(Information shown begins)

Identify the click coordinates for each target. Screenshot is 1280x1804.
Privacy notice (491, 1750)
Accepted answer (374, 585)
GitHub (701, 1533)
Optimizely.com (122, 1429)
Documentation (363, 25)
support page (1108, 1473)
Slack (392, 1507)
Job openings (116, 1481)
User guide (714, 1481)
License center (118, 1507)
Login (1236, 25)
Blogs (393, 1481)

(Information shown ends)

## Work order
Would you reproduce the entire listing, keeping every line as it is?

## The completed task
Identify the click coordinates for each target. Screenshot is 1280x1804.
Privacy notice (491, 1750)
Accepted answer (374, 585)
GitHub (701, 1533)
Optimizely.com (122, 1429)
Documentation (363, 25)
support page (1108, 1473)
Slack (392, 1507)
Job openings (116, 1481)
User guide (714, 1481)
License center (118, 1507)
Login (1236, 25)
Blogs (393, 1481)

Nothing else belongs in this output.